Testimony in the trial of billionaire brothers Thomas and Raymond Kwok of Hong Kong revealed the role their mother, Kwong Siu-hing, played behind the scenes at the family company, Sun Hung Kai Properties Ltd.,
a Bloomberg report said.
Thomas Kwok was found guilty of corruption and received a sentence of five years in prison. His brother Raymond was acquitted, the article said. The charges stem from the company’s secret hiring of Hong Kong chief secretary Rafael Hui as an adviser. Hui received HK$15 million a year from the company via hidden payments, according to the report. Sun Hung Kai’s executive director, Thomas Chan, was also convicted.
Kwong, who controlled the trust that holds the family’s stake in the $42.7 billion company, took charge of the board in 2008, after her two sons ousted a third brother, Walter, from the company, the report noted.
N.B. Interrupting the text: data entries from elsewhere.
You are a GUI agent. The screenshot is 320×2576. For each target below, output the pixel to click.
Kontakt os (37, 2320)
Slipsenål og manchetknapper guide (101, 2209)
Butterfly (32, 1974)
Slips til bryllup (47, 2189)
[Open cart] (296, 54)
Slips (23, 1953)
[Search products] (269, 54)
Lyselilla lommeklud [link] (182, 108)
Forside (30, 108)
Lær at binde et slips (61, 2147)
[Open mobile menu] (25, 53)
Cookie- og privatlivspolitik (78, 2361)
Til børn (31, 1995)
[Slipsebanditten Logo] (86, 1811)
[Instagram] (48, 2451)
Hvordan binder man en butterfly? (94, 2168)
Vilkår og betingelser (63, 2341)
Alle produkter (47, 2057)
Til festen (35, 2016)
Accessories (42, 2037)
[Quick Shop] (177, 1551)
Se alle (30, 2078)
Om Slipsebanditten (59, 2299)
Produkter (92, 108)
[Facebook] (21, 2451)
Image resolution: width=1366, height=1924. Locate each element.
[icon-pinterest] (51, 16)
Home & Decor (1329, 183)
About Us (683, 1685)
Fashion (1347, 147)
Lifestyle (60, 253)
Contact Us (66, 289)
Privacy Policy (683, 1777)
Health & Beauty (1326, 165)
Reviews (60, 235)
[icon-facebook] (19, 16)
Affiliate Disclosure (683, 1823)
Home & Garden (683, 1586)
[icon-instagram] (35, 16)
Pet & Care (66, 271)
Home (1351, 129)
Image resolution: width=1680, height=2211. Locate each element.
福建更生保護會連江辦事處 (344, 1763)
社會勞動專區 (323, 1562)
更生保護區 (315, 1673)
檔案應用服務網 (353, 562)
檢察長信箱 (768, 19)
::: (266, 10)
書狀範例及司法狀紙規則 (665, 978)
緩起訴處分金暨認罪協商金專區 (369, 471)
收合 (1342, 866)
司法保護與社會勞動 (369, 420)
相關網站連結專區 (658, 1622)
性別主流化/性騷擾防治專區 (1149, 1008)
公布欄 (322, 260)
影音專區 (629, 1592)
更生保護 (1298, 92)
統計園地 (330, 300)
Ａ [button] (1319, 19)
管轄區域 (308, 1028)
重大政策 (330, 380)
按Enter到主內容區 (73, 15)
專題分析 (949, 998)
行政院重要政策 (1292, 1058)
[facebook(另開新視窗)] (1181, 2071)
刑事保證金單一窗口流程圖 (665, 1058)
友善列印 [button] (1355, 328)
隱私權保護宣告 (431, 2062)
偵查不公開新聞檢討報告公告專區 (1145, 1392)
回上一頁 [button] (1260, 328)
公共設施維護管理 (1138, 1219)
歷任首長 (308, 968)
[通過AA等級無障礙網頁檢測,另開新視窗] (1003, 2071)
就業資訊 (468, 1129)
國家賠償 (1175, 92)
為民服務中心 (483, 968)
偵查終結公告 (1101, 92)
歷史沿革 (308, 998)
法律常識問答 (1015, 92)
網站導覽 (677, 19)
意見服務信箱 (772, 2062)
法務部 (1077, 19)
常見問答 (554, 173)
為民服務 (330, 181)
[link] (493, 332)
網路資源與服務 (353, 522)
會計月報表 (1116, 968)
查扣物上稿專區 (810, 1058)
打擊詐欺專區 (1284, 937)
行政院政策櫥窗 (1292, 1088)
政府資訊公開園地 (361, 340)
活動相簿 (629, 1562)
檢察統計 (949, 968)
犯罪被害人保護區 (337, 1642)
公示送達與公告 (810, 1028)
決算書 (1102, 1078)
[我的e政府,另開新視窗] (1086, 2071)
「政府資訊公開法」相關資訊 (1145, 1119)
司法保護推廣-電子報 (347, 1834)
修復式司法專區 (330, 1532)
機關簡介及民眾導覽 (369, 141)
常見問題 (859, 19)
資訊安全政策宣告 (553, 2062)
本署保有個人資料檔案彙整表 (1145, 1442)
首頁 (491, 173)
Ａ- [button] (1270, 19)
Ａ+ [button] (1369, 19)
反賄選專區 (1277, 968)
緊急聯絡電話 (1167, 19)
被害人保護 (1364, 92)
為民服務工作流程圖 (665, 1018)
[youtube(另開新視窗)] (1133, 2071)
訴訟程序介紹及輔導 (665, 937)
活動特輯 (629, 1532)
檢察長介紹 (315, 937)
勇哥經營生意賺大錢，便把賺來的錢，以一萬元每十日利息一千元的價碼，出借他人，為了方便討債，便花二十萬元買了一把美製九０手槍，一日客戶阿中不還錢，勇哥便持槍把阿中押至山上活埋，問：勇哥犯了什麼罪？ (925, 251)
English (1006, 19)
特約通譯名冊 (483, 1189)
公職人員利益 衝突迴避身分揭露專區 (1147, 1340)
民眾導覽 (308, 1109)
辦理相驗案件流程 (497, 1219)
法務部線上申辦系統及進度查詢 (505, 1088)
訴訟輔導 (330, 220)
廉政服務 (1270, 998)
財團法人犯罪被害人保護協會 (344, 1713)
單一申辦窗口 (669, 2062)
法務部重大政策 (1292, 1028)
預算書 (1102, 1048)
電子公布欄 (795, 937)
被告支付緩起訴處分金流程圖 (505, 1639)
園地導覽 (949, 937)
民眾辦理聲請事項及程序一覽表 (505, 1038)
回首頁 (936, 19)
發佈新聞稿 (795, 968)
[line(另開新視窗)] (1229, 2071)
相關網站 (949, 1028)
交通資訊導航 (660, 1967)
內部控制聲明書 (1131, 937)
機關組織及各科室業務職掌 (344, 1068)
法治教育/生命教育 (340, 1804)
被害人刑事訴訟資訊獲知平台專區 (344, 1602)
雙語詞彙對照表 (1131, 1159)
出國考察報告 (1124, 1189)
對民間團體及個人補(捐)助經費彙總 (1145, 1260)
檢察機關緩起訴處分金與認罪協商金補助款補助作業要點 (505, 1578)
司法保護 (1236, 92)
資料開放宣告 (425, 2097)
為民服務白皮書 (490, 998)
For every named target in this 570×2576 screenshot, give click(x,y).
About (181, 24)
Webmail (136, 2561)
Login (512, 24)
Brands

Walter had been chairman since the death of their father, who co-founded the company in 1963.
The family cited mental illness as the reason for Walter’s ouster. They said he had been acting erratically since being kidnapped in 1997, although they didn’t disclose this to shareholders until after he left his post as chairman and CEO, the Bloomberg article said.
Walter denied being mentally ill and sued his siblings for libel; that suit was later dropped, the article said. Kwong, now 86, removed Walter from the family trust in 2010; this year, she restored his share in the trust. She stepped down as chairman in 2011, Bloomberg reported.
Joseph Fan, a professor at the Chinese University of Hong Kong, told Bloomberg, “Many Chinese families do not have family governance mechanisms in place, including the Kwok family.” However, the report noted, Sun Hung Kai has received a number of corporate governance awards from business publications.
Thomas Kwok’s son Adam, 31, has been named Sun Hung Kai’s new executive director. In 2012, when his father was charged with corruption, Adam became an alternate director of the company, the Bloomberg article said. The judge in the case barred Thomas from being a director for five years.
Thomas testified that the payments to Hui were hidden because he had promised his mother he wouldn’t provoke Walter, who opposed hiring Hui. Thomas testified that most of the payments to Hui came from his own pocket and that he hoped his mother would pay him back, the report said.
According to Thomas’s testimony, his mother also stepped in to resolve an argument he had with Walter in 2003 over lease negotiations for an office tower, the article said.
The Bloomberg report said that the three brothers hold about 7% of the company under their own names. The family trust holds 33%, which is separated among three offshore companies. According to the report, Kwong’s share dropped from 43.4% in October 2013 to 26.4% in November 2014 after she transferred shares from the family trust to her sons. Thomas Kwok’s lawyer told the court that Kwong is in “very poor health” and has had a stroke, the article said. (Source: Bloomberg, Dec. 23, 2014.)